Mantienen una bonita y sincera amistad que se estropea un poquito cuando un hombre se interpone entre ellas, aunque todo se arregla finalmente. Es muy evidente esa complicidad cuando Laura la elige a ella para confesarle que ama, aunque no llega a decírselo… Además de ser primas, Diana también es la pupila de Laura.

-Esta obra está coproducida y dirigida por Teatro del Temple, una compañía con una larga trayectoria teatral (más de 30 años)… ¿Qué destacarías de ella como compañía?
Teatro del Temple es una compañía con mucha experiencia y una larguísima trayectoria y se nota en cada paso del proceso. Trabajar con una compañía que es un referente es todo un lujo.

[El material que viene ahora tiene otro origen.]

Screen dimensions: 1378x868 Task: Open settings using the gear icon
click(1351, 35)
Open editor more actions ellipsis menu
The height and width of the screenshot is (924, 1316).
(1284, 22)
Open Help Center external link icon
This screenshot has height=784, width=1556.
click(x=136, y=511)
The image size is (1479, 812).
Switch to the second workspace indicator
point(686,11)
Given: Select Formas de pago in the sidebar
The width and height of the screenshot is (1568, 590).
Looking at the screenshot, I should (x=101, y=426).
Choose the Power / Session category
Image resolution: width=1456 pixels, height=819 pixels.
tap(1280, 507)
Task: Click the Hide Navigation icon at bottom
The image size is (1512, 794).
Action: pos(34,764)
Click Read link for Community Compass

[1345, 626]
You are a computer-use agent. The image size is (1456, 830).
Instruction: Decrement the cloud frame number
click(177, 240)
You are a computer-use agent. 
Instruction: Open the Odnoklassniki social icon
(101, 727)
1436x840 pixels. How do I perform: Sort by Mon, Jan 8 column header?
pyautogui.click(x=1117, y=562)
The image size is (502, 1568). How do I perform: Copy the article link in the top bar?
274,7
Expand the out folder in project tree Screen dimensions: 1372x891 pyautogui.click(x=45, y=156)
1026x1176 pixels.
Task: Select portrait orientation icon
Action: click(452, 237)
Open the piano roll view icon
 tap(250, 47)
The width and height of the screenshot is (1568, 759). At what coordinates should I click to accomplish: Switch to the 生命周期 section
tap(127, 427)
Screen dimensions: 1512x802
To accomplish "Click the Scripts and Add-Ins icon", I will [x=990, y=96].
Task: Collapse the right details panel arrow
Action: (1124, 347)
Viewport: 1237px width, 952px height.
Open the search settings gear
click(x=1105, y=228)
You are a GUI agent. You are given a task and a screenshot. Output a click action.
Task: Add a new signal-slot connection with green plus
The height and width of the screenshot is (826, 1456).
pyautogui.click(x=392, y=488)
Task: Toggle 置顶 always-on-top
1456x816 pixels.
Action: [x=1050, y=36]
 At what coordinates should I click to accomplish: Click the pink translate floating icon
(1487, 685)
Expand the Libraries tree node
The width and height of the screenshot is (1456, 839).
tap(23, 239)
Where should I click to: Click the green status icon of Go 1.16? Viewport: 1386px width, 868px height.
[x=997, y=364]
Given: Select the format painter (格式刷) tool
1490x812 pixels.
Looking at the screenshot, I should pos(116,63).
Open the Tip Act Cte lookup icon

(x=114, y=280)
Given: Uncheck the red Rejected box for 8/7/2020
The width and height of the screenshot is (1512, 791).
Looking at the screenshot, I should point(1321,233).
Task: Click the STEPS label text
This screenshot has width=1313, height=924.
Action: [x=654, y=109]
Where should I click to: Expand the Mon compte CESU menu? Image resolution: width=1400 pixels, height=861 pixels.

El resto de personajes de la función están interpretados por Gabriel Moreno (Arnaldo); Secun de la Rosa (Julio); José Vicente Moirón (Lisardo); Xavi Caudevilla (Octavio); Nacho Rubio (Alejandro); Chavi Bruna (Augusto); Lorena Berdún (Lucela) e Itziar Miranda (Diana).

-¿Cómo son las transiciones de la puesta en escena?
Son curiosas, gracias a unos simpáticos personajes que aparecen…

-¿Qué te parece el vestuario de esta obra?
El vestuario es un sueño, una fantasía. Es muy original, divertido, habla mucho de los personajes pero no desde un prisma tradicional. Es muy emocional y, a la vez, ayuda a entender ciertos momentos de la trama. Acompaña muy bien a la comedia y le aporta un peso magnífico.

La Escenografía es una creación de Óscar Sanmartín y Carlos Martín; el vestuario ha sido diseñado por Agustín Petronio; la Música es de David Angulo; la Iluminación es un diseño de Felipe Ramos y la Asesoría del verso es de Pepa Pedroche. Teatro de la Comedia.